Don’t you just love it when you read something that jolts you to attention; that makes you consider another perspective? I had that experience a few weeks ago when I read an article in the Hastings Center Report special issue on LGBT health, called “Repaving the road of good intentions: LGBT health and the queer bioethical lens.” The authors, Lance Wahlert and Autumn Fiester, really highlighted for me a distinction that I have somehow forgotten in the past few years; the difference between an LGBT health agenda and a queer health agenda. They reminded me that LGBT health research can unintentionally reinforce the marginalizing of some sexual minority patients and reinforce a heteronormative spin on cultural norms related to sexuality, gender identity, and the family. Their article begins with reference to a 1998 article by James Lindemann Nelson called “The silence of the bioethicists” that lamented the lack of attention to trans* health issues. He followed this in 2012 with an article called “Still quiet after all these years.” I wish I had known of this article when we were writing about nursings’ silence on LGBT issues! Wahlert and Fiester go on to suggest that the IOM report on LGBT health has an effect of reinforcing heterosexism and silencing those with the most marginalized identities. One example they use is the recommendation for electronic health records to include sexual orientation and gender identity questions.
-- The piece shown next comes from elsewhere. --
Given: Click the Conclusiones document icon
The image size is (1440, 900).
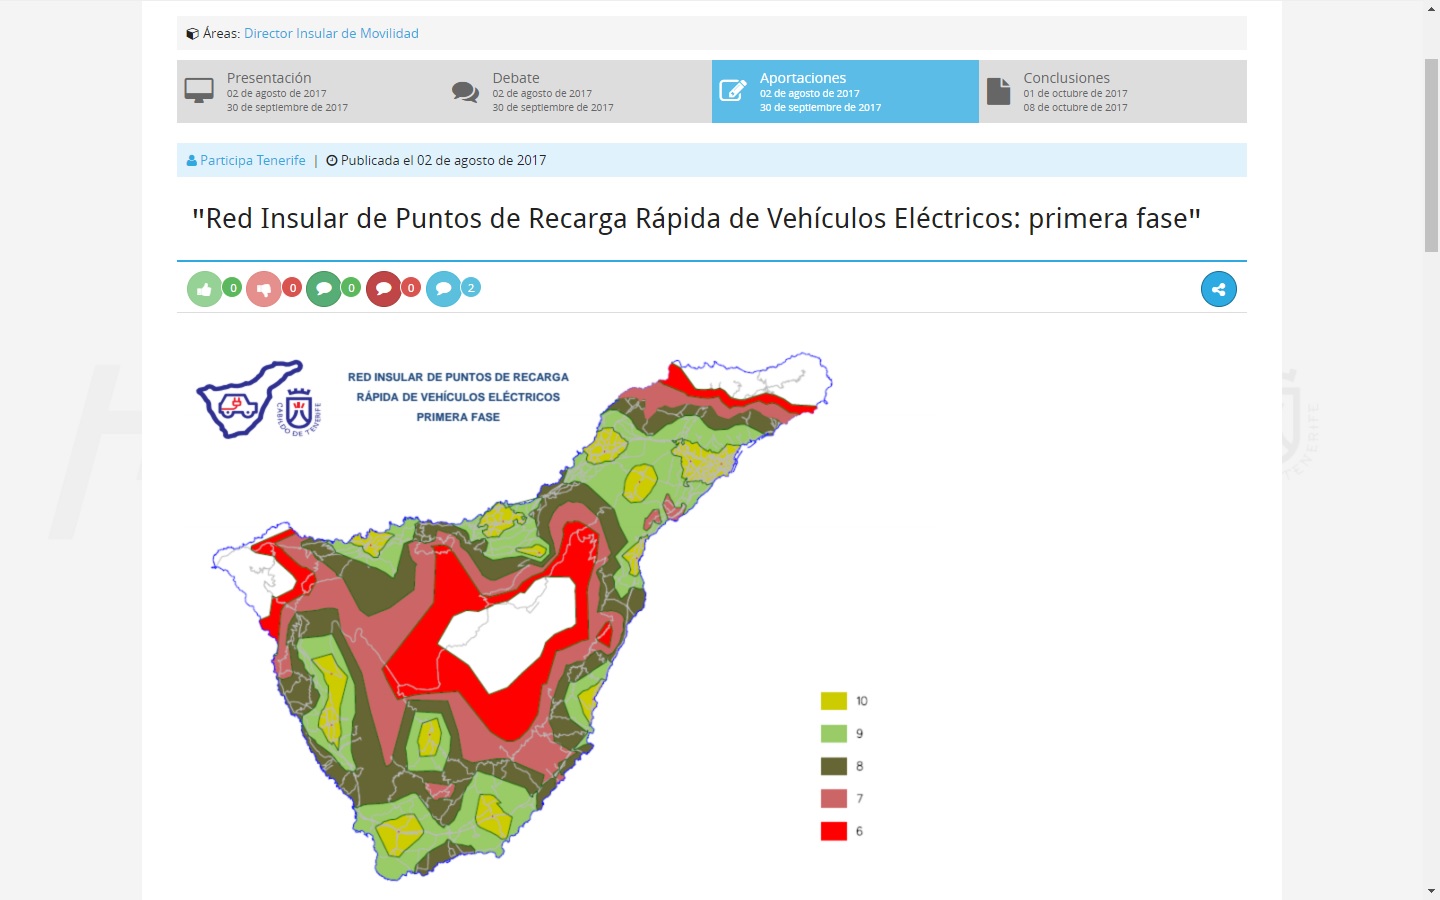Looking at the screenshot, I should tap(998, 91).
The authors’ analysis of this is:
“This seemingly innocuous recommendation…is profoundly loaded for LGBT patients, yet there is only a perfunctory nod toward the ‘hesitancy on the part of patients to disclose this information.’” The authors suggest that the recommendation is “not a serious examination of the root causes or legitimate concerns underlying LGBT persons’ reasonable and anticipated hesitancy about such disclosure. In fact, in treating this information as if it were purely (and neutrally) demographic, the IOM report naively (or obtusely) fails to recognize its complicity in reinforcing stigma. It sanctions probes for disclosure about desires, relationships, sexualities, and gender presentations of those who are non-normative and often societally disdained.”
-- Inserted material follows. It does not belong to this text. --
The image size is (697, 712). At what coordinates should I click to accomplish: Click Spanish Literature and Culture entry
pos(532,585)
In other words, health care providers are urged to press their patients for personal information, without corresponding education to teach health care providers about why disclosure might be dangerous for some of their patients, and without preparing them for how to respond to non-normative answers to their questions. On the part of the patient, a perception of being coerced into disclosing to a health care provider for whom they may lack knowledge of attitudes about LGBTQ issues, may lead to feelings of shame, guilt, and fear (and avoidance of health care).
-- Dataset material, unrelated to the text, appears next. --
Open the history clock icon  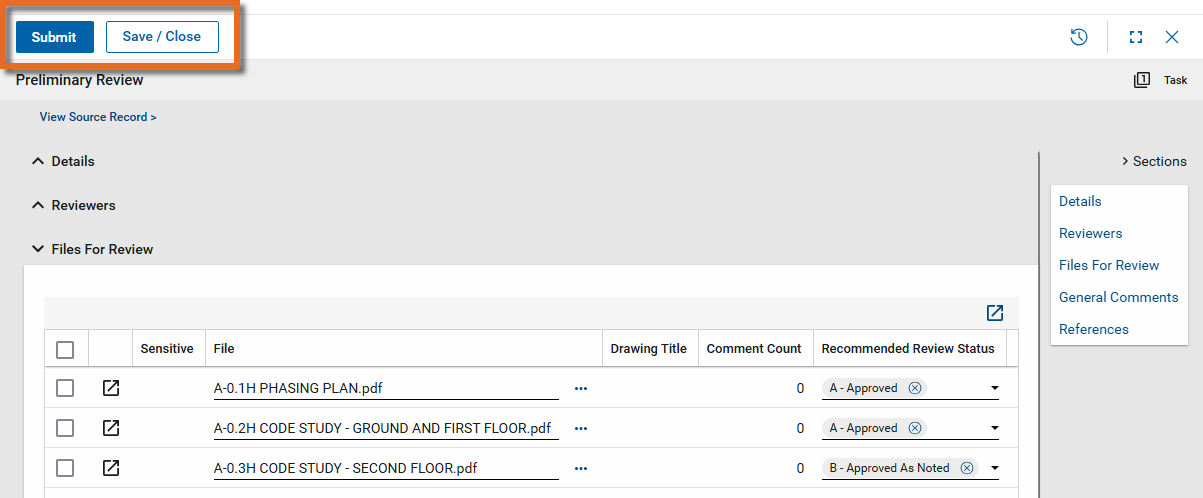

Wahlert and Kriester note “you miss the stakes involved in asking such questions only if you are safely enveloped in the normative fold.” They admonish LGBT health researchers who have been at least somewhat embraced by health research disciplines as “legitmate,” to consider whether their needs for data is elevated above the potential harm to already marginalized LGBTQ patients. I’m not sure where my reflections on this piece will take me. I’ve made this plea for data collection on sexual and gender identities many times myself, and I’m a tenured professor in the “normative fold” of the academy. Have I forsaken my less fortunate LGBTQ family members in my quest for understanding health disparities? So, thank you Lance Wahlert and Autumn Fiester for the much needed wake-up call!